Sherwood is an unincorporated community in Franklin County, Tennessee, United States. It is located along Tennessee State Route 56 13.1 mi southeast of Winchester, and just north of the Alabama state line. Sherwood has a post office with ZIP code 37376.

==Demographics==

Historical population
| Census | Pop. | Note | %± |
| 2020 | 122 |  | — |
U.S. Decennial Census

==Geography and location==

The Crow Creek Valley, in which Sherwood is situated, is a relatively narrow valley surrounded on three sides (north, east, and west) by the Cumberland Plateau (including Lost Cove), with the southern end of the valley opening toward Alabama. Crow Creek, which flows from Lost Cove Cave, drains the valley and flows through the western part of Sherwood, emptying into the Tennessee River at Guntersville Lake near Stevenson, Alabama, several miles to the south. Sherwood lies at an elevation of 669 ft.

State Route 56, the only major highway that passes through Sherwood, traverses the valley from north-to-south. To the north, the road ascends more than 1000 ft to Sewanee atop the Cumberland Plateau. To the south, the road continues into Alabama as State Route 117, eventually reaching Stevenson. Railroad tracks run alongside the highway for much of its stretch in the valley.

:: Data extracts ::

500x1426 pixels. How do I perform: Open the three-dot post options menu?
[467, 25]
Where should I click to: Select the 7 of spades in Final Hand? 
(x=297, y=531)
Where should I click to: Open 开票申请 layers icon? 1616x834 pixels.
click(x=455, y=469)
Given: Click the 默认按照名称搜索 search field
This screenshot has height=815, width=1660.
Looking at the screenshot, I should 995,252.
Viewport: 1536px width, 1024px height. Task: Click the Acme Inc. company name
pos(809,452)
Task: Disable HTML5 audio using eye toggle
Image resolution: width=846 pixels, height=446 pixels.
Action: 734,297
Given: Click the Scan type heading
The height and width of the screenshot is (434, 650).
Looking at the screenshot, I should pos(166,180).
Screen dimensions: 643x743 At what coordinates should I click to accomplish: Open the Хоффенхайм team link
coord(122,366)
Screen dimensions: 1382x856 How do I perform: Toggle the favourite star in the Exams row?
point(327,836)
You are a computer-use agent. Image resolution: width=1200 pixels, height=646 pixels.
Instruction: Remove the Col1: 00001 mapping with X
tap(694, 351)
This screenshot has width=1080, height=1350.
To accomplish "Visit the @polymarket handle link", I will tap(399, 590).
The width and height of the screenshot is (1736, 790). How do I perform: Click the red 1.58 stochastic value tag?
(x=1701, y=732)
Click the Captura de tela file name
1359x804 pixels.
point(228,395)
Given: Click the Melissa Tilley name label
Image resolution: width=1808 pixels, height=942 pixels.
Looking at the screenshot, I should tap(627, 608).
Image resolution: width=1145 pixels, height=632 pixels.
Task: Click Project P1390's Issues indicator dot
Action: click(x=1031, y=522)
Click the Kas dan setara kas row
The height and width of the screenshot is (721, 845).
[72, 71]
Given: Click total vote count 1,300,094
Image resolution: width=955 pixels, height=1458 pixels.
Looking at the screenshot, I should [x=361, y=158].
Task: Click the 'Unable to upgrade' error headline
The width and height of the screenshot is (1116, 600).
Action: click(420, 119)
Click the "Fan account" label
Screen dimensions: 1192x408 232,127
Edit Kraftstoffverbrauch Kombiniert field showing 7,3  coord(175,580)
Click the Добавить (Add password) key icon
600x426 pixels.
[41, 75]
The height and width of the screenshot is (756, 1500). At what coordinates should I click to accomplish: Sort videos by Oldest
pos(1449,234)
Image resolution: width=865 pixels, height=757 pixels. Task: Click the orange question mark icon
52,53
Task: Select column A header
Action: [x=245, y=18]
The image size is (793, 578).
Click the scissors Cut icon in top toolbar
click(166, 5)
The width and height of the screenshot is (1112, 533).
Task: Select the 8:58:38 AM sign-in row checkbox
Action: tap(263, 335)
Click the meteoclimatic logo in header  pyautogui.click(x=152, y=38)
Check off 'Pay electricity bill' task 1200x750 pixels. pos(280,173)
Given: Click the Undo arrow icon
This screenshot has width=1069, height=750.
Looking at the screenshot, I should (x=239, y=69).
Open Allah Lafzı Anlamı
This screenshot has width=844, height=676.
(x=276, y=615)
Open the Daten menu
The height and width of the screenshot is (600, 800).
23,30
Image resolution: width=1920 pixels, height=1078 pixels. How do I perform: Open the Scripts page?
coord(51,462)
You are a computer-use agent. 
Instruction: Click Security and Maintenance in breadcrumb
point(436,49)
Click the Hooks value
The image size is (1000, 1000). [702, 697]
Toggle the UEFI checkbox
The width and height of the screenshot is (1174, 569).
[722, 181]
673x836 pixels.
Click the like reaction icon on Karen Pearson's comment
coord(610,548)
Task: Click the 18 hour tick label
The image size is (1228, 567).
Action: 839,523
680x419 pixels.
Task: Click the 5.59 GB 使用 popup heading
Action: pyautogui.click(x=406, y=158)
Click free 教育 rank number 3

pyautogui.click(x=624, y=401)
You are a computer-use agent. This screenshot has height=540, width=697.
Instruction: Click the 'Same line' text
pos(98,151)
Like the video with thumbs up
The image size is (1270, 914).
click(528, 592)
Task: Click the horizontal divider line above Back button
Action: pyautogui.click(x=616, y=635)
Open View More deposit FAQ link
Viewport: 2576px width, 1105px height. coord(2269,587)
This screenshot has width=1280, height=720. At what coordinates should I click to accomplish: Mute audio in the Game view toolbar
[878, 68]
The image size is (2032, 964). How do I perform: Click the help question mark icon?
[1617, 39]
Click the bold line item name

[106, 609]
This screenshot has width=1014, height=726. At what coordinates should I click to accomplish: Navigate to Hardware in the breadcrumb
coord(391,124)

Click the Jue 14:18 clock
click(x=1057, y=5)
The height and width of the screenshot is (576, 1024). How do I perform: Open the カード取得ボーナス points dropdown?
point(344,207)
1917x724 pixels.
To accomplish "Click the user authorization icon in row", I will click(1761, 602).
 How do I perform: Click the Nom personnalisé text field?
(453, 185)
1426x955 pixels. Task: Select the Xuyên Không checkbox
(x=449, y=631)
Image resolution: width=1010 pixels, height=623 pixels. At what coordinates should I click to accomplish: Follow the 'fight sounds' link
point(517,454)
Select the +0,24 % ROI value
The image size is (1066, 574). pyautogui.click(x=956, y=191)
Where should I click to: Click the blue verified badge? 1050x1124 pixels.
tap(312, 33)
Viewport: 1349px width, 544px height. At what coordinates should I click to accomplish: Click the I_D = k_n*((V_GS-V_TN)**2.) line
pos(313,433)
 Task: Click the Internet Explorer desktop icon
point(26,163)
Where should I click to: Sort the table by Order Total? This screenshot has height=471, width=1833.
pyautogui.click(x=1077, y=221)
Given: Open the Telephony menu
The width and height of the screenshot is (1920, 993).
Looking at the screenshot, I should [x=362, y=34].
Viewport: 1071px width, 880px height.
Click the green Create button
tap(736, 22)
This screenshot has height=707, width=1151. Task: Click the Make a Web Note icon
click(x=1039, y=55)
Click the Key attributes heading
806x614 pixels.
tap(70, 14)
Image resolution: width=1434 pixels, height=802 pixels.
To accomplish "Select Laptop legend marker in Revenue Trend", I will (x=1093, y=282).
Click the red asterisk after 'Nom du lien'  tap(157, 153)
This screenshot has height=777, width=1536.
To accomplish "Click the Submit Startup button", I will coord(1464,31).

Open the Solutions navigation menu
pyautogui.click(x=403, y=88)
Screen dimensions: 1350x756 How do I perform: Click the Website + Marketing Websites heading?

:: Requirement A ::
According to the text about Sherwood, Tennessee, where does Crow Creek empty into the Tennessee River?
:: Requirement B ::
Reproduce the part of the text about Sherwood, Tennessee, from "Historical population" up to and including "elevation of 669 ft.".
:: Requirement C ::
Extend the text about Sherwood, Tennessee, with new material that follows its final sentence.

:: Answer area A ::
At Guntersville Lake near Stevenson, Alabama.

:: Answer area B ::
Historical population
| Census | Pop. | Note | %± |
| 2020 | 122 |  | — |
U.S. Decennial Census

==Geography and location==

The Crow Creek Valley, in which Sherwood is situated, is a relatively narrow valley surrounded on three sides (north, east, and west) by the Cumberland Plateau (including Lost Cove), with the southern end of the valley opening toward Alabama. Crow Creek, which flows from Lost Cove Cave, drains the valley and flows through the western part of Sherwood, emptying into the Tennessee River at Guntersville Lake near Stevenson, Alabama, several miles to the south. Sherwood lies at an elevation of 669 ft.

:: Answer area C ::
==History==
Human habitation in the Sherwood area is very ancient as evidenced by the many thousands of Native American projectile points in the nearby fields. The town location is at the intersection of many old Native American routes which the modern trails and roads often follow. It is located on an old Stagecoach route approximately midway between Sewanee and Anderson, Alabama and is representative of the hamlets and villages that were once commonplace in the area coves and valleys.

A small community called Kitchen's Station or Catchings Station had existed as a Stagecoach stop earlier at the location. Named for station master Meridith Catchings, the small community began appearing on railroad maps after the Civil War. The town of Sherwood was named for Charles D. Sherwood, lieutenant governor of Minnesota during the Civil War. The Tennessee State Legislature approved his charter for the Tennessee Immigration and Land Company on April 15, 1878. That same day, Sherwood purchased the 1,410 acres of land for his northern colony from John F. Anderson. On June 19, 1878, a local paper announced that the name of Kitchen's [Catching's] Station would be changed to Sherwood. A number of sources have erroneously reported that Charles Sherwood was lieutenant governor of Wisconsin and that the town was established in 1875. This information probably came from the Goodspeed History Tennessee: Giles, Franklin, Lincoln, and Moore Counties. In 1989 the Sherwood Elementary School was closed and approximately 25-28 children from Sherwood, a teacher, and several aides became part of the Sewanee Public School community.

===The Railroad===

With the construction of the strategically important Cowan Tunnel 5 mi to the north in 1852, train stops were created through the Crow Creek Valley, including at Catchings Station (Sherwood). Notably, at this station there were and continue to be pusher engines which are required to assist with train ascents up the steep mountain grade to the tunnel. Correspondingly, on the other side of the tunnel in Cowan, Tennessee, there are also pusher engines.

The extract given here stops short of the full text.